While EmuCasino’s byzantine structure is not unusual in the online gambling market, it is likely to be of special interest to Australian regulators and law enforcement agencies because it promotes itself on its websites as “Australian-owned”.
According to the Panamanian companies registry, the shares of EmuCasino are held in the names of two trust companies, which effectively obscure the identities of the Australian owners.
According to filings made to Panamanian regulators, the holding company was incorporated by a law firm known as Quijano & Associates – one of Panama’s leading providers of shelf company registrations.
Quijano & Associates competes against Mossack Fonseca – the law firm now at the centre of an international tax evasion scandal after sensitive documents about its clients were leaked earlier this month to world media.
Australians employed by EmuCasino
Several EmuCasino websites are registered with international internet domain authorities under the name of former Sydney web developer Adrian Loughnan.
In 2012, Mr Loughnan was described by the Gambling Portal Webmasters Association as EmuCasino’s “Head of Affiliates”.
His role was to cut revenue-sharing deals with online marketers who agreed to promote the casino on the web.
Under the contracts, marketers who introduced new clients to EmuCasino claimed up to 45 per cent of the revenue generated by their referrals.
Respected newspaper Times of Malta published a photo of Mr Loughnan in 2012 celebrating his 28th birthday at “his penthouse residence” on the northern coast of Malta.
It is not clear whether Mr Loughnan is still involved in the casino’s marketing.
Regulators struggle to rein in local casinos
Perhaps the most remarkable aspect of EmuCasino’s activity is that it appears to be operating customer service centres in Sydney and Auckland.
The phone numbers for each of the centres are listed on the websites.

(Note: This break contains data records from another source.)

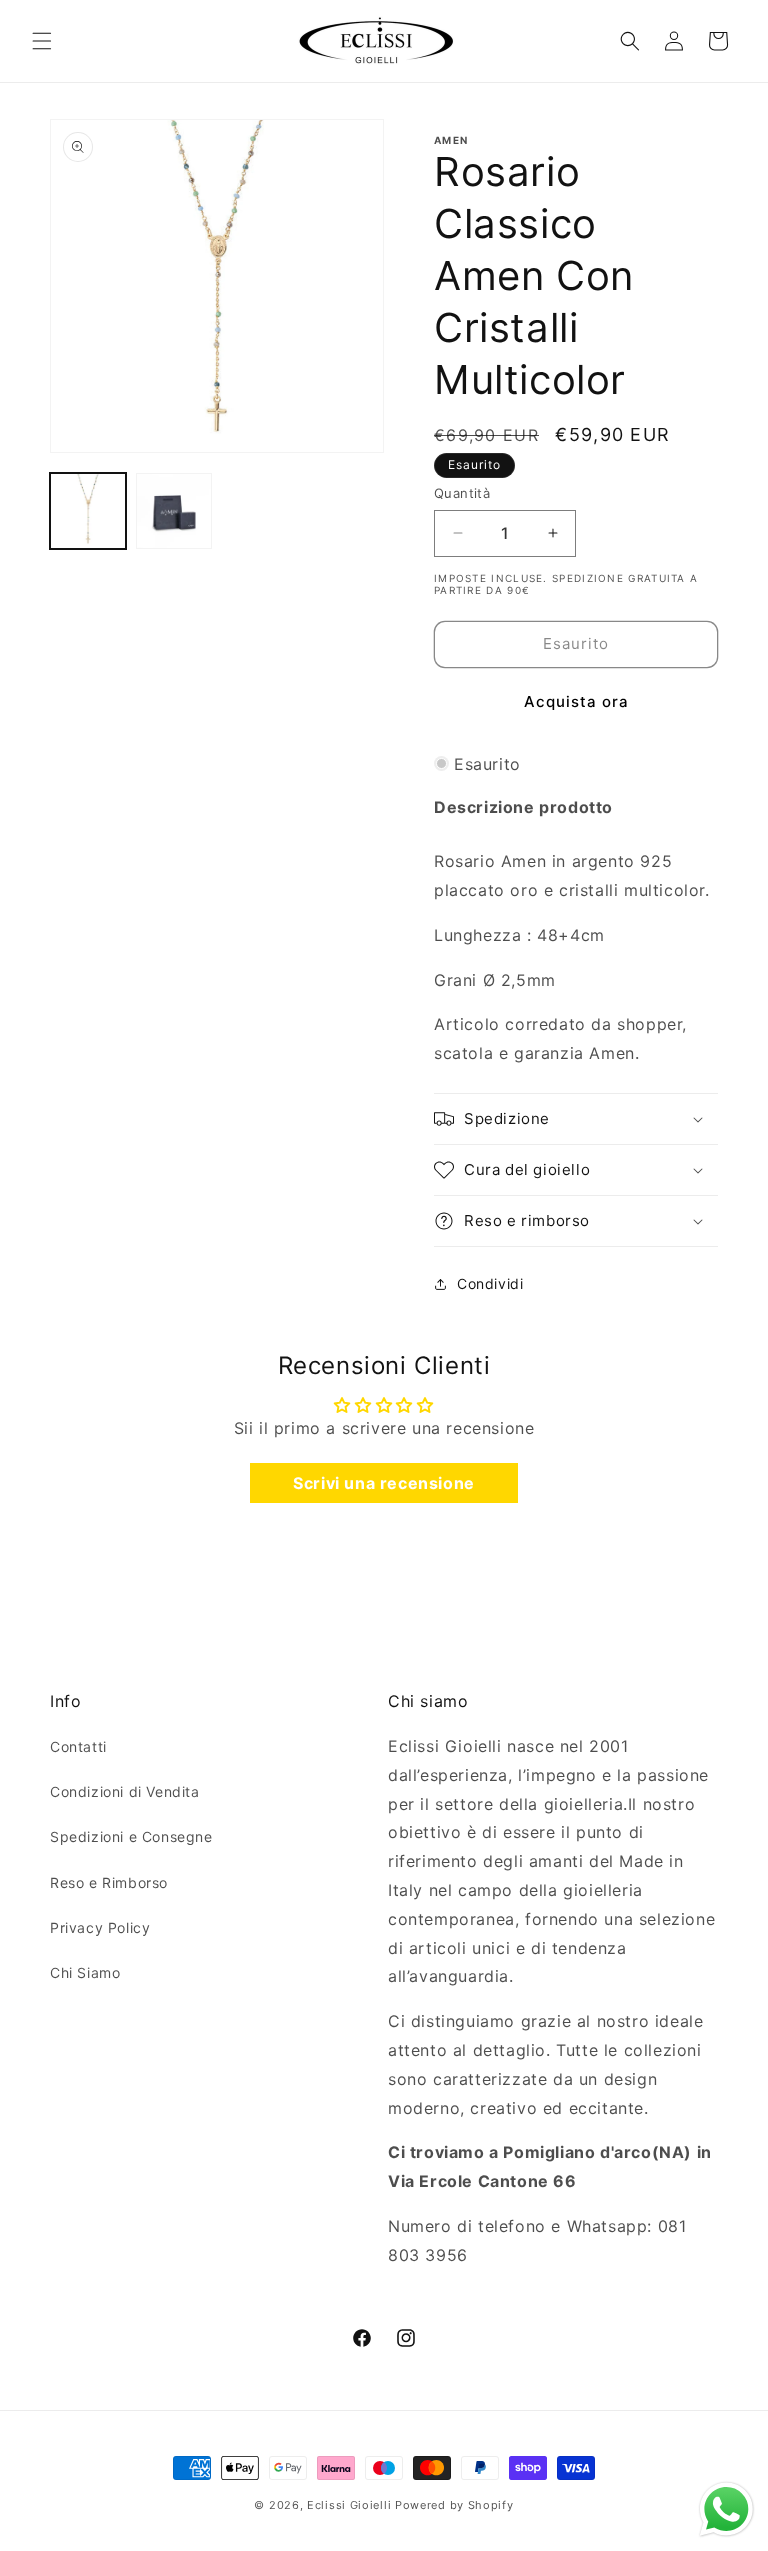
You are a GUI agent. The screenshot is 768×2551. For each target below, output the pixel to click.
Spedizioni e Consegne (131, 1836)
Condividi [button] (490, 1283)
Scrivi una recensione (384, 1483)
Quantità (462, 493)
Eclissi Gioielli (349, 2505)
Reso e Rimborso (109, 1882)
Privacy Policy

When The New Daily rang the Sydney number earlier this month, the call was answered by a recorded voice message which prompted callers to press “1” to claim sign-on bonuses, “2” to discuss payments options, “3” for responsible gambling advice and “4” for general enquiries.
In 2015, the Queensland call centre of a Vanuatu-licensed online gambling service known as Betjack was raided by police who later charged three men.
Betjack was reportedly linked to underworld crime figures in Melbourne, including Tony Mokbel.
Australian payments facilitate bets
A swathe of payments companies, including Australia Post subsidiary POLi Payments, provide official channels for Australian gamblers to access services offered by EmuCasino.
Local gamblers can also remit funds to their casino accounts through debit and credit products marketed by MasterCard and Visa.
American regulators have almost wiped out the offshore gaming industry by imposing legal obligations on payments services companies not to facilitate transactions between American gamblers and casinos licensed outside the US.
Similar reform proposals have been put to a federal parliamentary inquiry into online gaming.